I took another piece of the smoked meat and a sliver of flat bread and avoided Shiv’s eye. It was Planir, Kalion and a couple of other mages who’d set the mountains erupting hereabouts, to give Ilkehan something to think about besides chasing us as we fled his clutches. It looked as if the Archmage had started something reaching a good deal further than he’d intended.
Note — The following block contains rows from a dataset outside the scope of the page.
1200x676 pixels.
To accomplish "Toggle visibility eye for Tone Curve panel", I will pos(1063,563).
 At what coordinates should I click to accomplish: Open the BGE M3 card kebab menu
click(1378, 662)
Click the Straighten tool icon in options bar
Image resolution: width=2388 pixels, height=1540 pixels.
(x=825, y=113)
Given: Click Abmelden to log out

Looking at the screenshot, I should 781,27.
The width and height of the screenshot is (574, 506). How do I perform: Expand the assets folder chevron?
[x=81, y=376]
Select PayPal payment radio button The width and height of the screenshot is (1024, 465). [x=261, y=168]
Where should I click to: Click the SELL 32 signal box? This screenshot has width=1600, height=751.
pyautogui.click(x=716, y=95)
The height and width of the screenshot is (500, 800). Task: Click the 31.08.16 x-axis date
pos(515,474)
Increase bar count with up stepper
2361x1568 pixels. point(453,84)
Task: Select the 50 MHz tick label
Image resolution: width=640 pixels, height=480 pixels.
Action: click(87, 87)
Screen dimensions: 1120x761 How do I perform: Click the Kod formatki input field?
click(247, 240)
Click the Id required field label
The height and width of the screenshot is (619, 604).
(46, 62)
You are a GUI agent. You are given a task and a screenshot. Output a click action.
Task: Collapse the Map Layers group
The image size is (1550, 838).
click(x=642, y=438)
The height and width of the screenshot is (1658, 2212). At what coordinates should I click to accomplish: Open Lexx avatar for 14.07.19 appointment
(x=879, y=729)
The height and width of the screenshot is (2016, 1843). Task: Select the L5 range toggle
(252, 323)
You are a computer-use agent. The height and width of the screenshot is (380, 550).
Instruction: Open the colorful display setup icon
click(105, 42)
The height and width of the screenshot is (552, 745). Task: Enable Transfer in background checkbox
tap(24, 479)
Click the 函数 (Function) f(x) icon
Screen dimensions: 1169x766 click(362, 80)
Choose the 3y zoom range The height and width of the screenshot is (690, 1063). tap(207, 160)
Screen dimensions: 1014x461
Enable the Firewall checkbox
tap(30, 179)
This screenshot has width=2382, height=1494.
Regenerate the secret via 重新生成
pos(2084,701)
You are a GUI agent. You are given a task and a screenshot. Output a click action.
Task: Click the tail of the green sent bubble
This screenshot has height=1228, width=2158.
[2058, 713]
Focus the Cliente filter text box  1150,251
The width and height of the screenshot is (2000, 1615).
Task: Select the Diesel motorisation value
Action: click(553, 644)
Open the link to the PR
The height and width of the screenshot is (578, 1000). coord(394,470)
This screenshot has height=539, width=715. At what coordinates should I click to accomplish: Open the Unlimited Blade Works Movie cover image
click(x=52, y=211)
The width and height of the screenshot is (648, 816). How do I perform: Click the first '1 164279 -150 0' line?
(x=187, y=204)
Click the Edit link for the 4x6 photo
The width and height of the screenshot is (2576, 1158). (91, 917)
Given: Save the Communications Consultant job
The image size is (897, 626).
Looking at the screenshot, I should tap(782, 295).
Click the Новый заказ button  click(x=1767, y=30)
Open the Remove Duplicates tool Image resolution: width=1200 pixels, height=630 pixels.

Olret managed a wry smile. “We searched out what favour the Mother showed us. There were turnips cooked in the very earth for the hungry. With so many beasts dead, we had fodder to spare for strewing on the hot ash.” He saw we were all looking puzzled at that and hastened to explain. “It prompts new growth, that we may recover the land as fast as possible.” His face turned sombre again. “But many have died for lack of food these two years past and Ilkehan preys on the weaker isles like a raven following a famished herd. He piles trouble upon trouble on them before claiming the land by force of arms and saying the people will it thus. Then he grants the starving food to keep them alive enough to work but too hungry to spare strength to resist him.”

“Is that what happened to the westernmost isle?” I asked politely.

Ryshad saw Olret was ignoring me again and asked his own question. “Have you no overlord or any union of Ilkehan’s equals to deny such conquest?”

Olret stiffened as if he’d been insulted before forcing a smile and asking Sorgrad, “Do the Anyatimm now submit to some king?”